And when I ask him why he likes the song so much, he just looks at me and says there’s something about it. I look back at him and ask, “It’s me, isn’t it? The girl in the song reminds you of me, doesn’t she?”

One step back and a step down, right foot forward and just zoom ahead. A step back up, one right and one forward. The right foot goes forward again, and you zoom ahead. It’s easy to just ram the accelerator and drive past everything, drive away from everything.

Back.
Right.
U.
Straight.
Right.
Left… and straight ahead.

I’m away from it.

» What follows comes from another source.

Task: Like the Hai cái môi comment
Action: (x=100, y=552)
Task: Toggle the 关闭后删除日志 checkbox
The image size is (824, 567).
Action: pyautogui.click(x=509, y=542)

By now I’m zipping past everything on the fourth gear in my little 4-wheeler. Everything beside me zips past in a blur. The camera tries to focus on one object but the motion is too fast to allow the cameraman to focus on one particular object. Distances are changing. Focuses are changing. Before I know it, I’m 3 kms away from where I started. I look at my watch and it’s been a mere 2 mins ago that I was struggling to get rid of the brakes and just zip forward.

But where have I come? It’s not unknown territory. I’ve come here before. I come here everyday and look at the grey walls that run along it. The grey walls with the glass pieces so nobody gets in, or maybe so that nobody gets out. Barriers, security, blocks… It’s at every opening. But I’ve come here before. I come here everyday. It’s the farthest I’ve gotten. It’s the room I’ve locked myself in, to block out everything else that disturbs me. But I didn’t build this grey wall. It was already there. I didn’t put the pieces of broken glass there. They’ve been there since I knew it. Somewhere Poiccard was running saying he chose nothingness. Did I choose grief?

I found myself seated at a table this afternoon. I wasn’t alone. The sound of the piano was continuously playing in my head… “water can’t cover her memories, and ashes can’t answer her pain…” sang LaBrie to the notes of the piano.

I asked him why he likes the song so much, he just looks at me and says there’s something about it. I look back at him and ask, “It’s me, isn’t it? The girl in the song reminds you of me, doesn’t she?”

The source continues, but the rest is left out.